The maths Taliban would love every child to be able, like them, to
solve this conundrum and their reaction has been to blame the students and claim that here's nothing wrong here. But i think there is fire behind this smokescreen - it is a poor test item. It is also a
touchstone for educational debate.
1. Bait and switch
Although it sets you up with a probability question, they
bait you with probability, then switch to algebra and throw in a quadratic. To understand why this is a
problem you have to understand that the maths GCSE curriculum is taught in
silos – number, algebra, ratios, geometry, probability and statistics. Maths is not (or
rarely) taught in terms of the broader mathematical thinking skills required to answer this type of question. Kids are taught to identify the ‘type’ of question in relation to the
curriculum categories they’ve been taught and apply the rules they’ve been
taught in that one domain. I understand that this is not right but it's the reality. That, in iteself, I suspect, explains the uproar.

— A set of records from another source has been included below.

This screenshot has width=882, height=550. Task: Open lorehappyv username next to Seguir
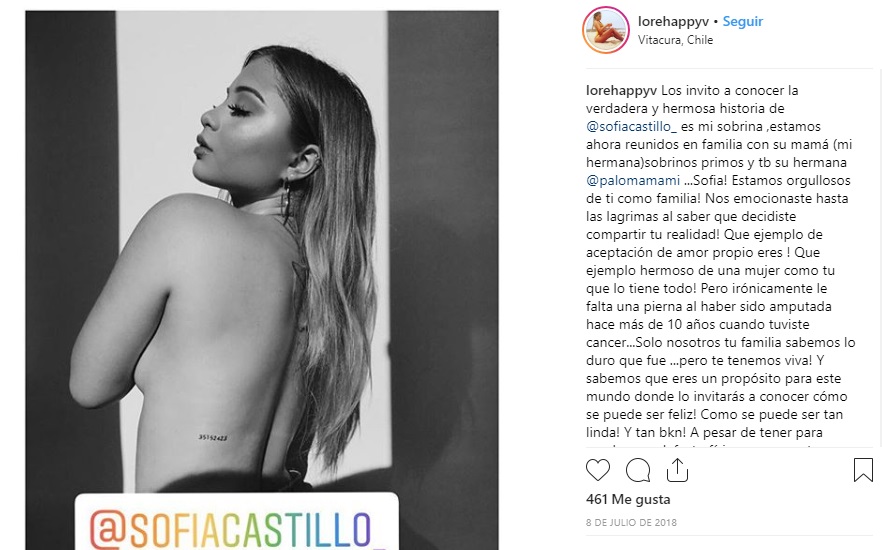[673, 22]
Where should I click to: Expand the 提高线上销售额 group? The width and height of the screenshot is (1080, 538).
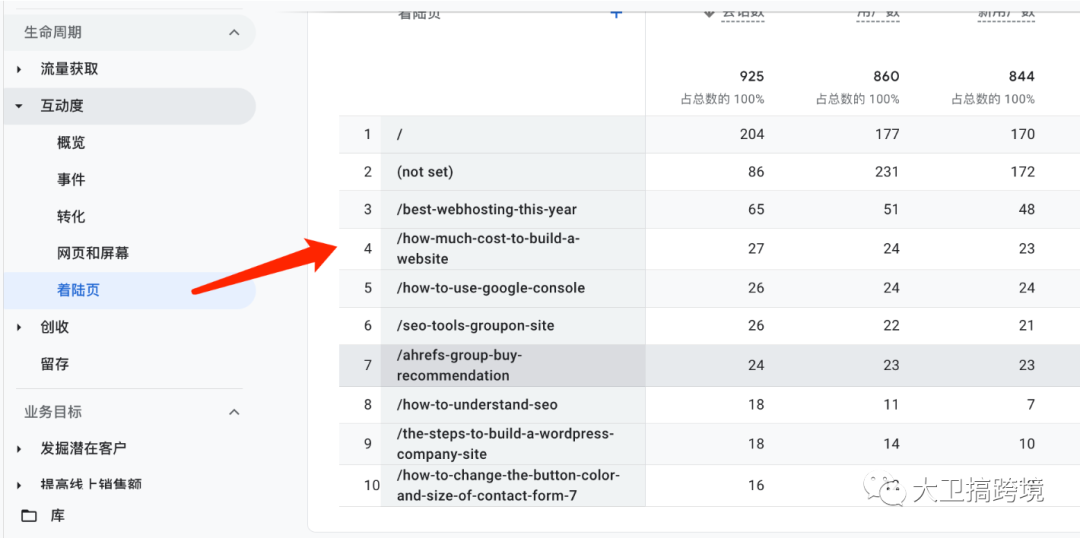click(x=19, y=485)
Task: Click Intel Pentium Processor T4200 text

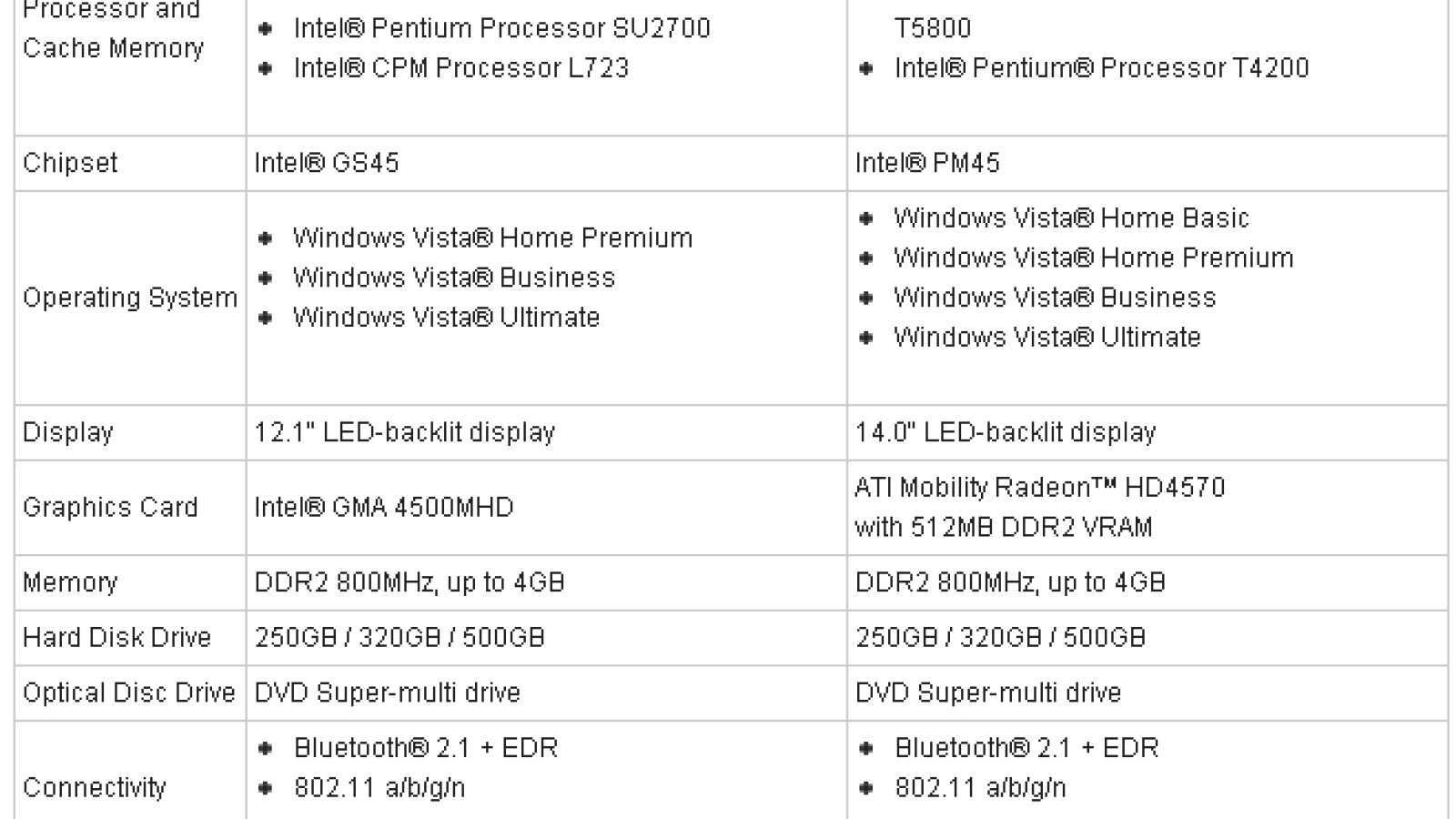Action: point(1101,68)
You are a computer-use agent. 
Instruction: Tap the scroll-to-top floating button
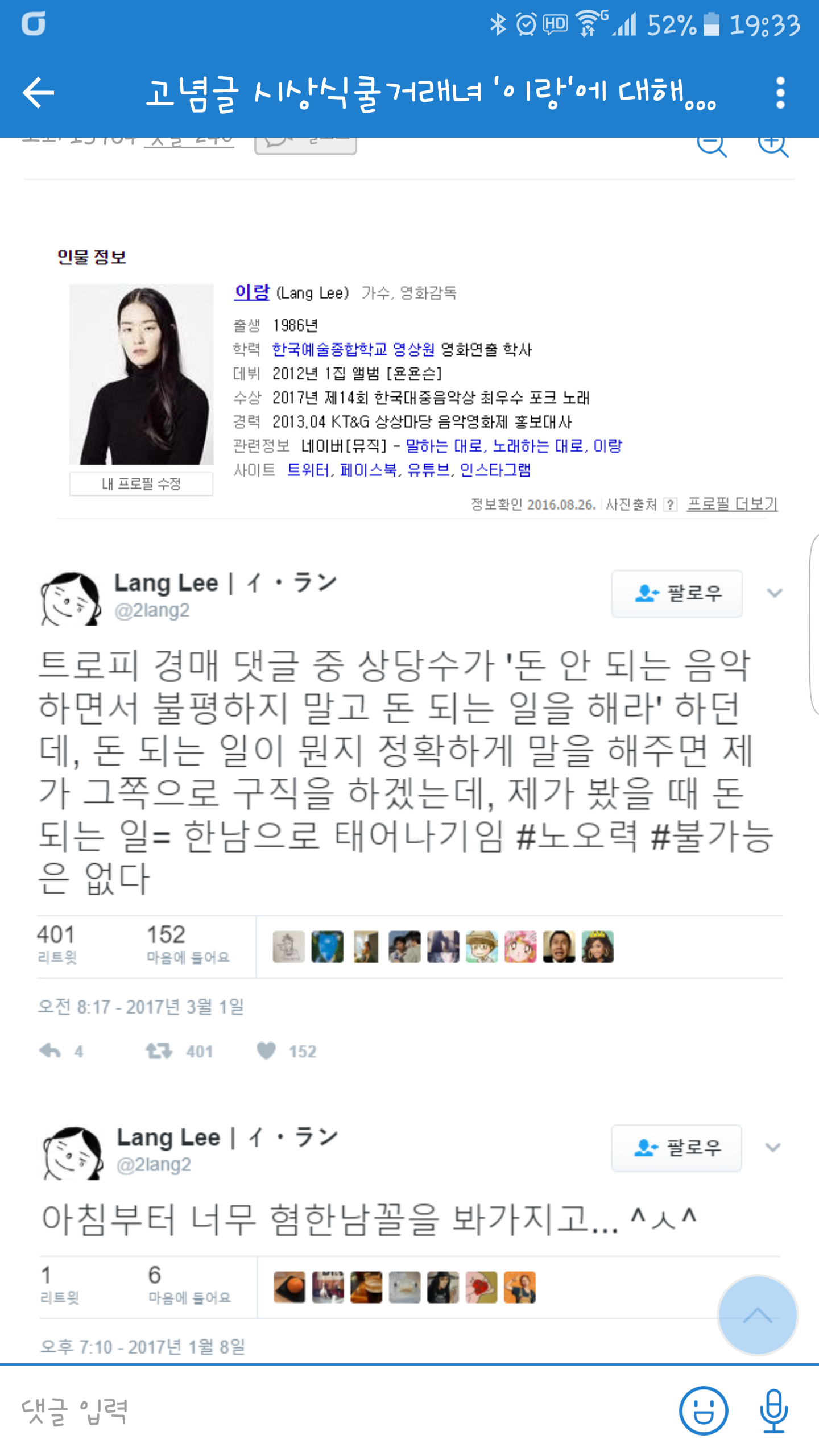click(758, 1316)
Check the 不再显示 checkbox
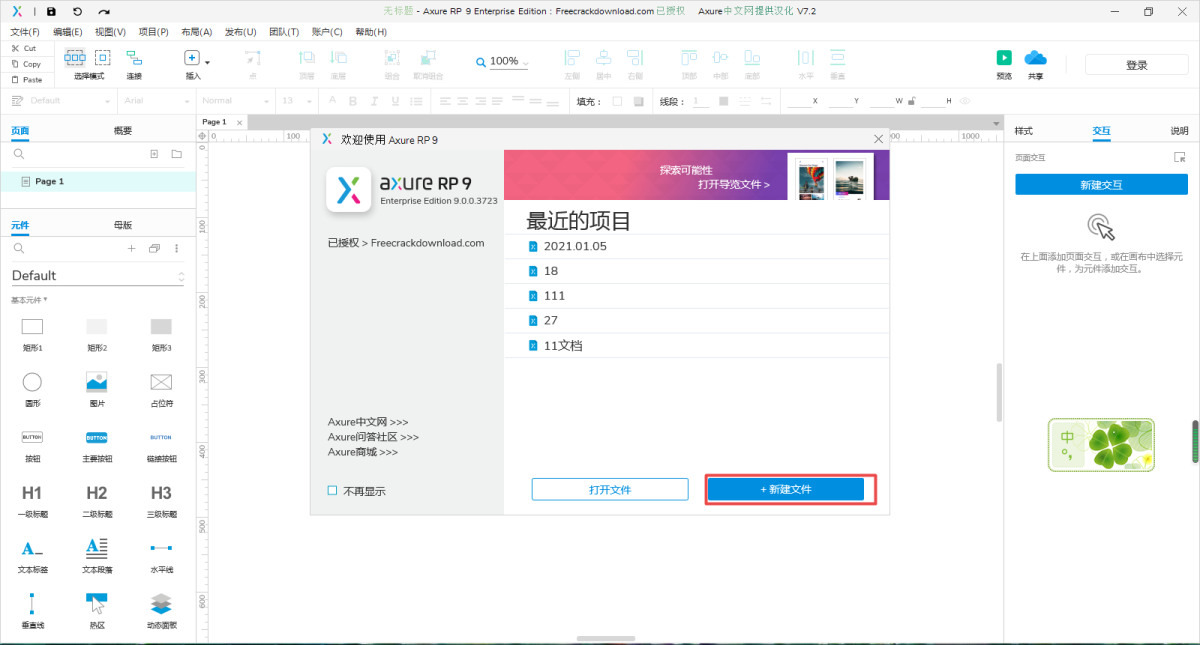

2. Final probabilty is given to problem
Rather puzzlingly, they use the all too
predictably infantile, Beano-like, how many sweets are in the bag (really - sweets?) story. This is a bit pathetic and an artefact that seems to only exist in the minds of exam setters. They are then
confused by being given a known probability (1/3). This sets up dissonance in the
mind of the learner. They think - hold on – I though we were being asked to find out how
many sweets are in the bag (solve a probability problem) now I’m being given a
final probability – that doesn’t make sense. By giving the final probability in the
question, you confuse the student. They’re asked to fill out the middle of a
sandwich, which is rarely real, and not what they’ve been doing for the last
four years. In fact it’s rare in mathematics. I suspect that a lot of students would have been panicked by this on first reading.
3. Trap
As an assessment item it is poor, as it lays a trap for
students. The appearance of a quadratic equation in the question n2 – n – 90 = 0 suggests that this needs to be solved - that's almost what asked for in the final statement.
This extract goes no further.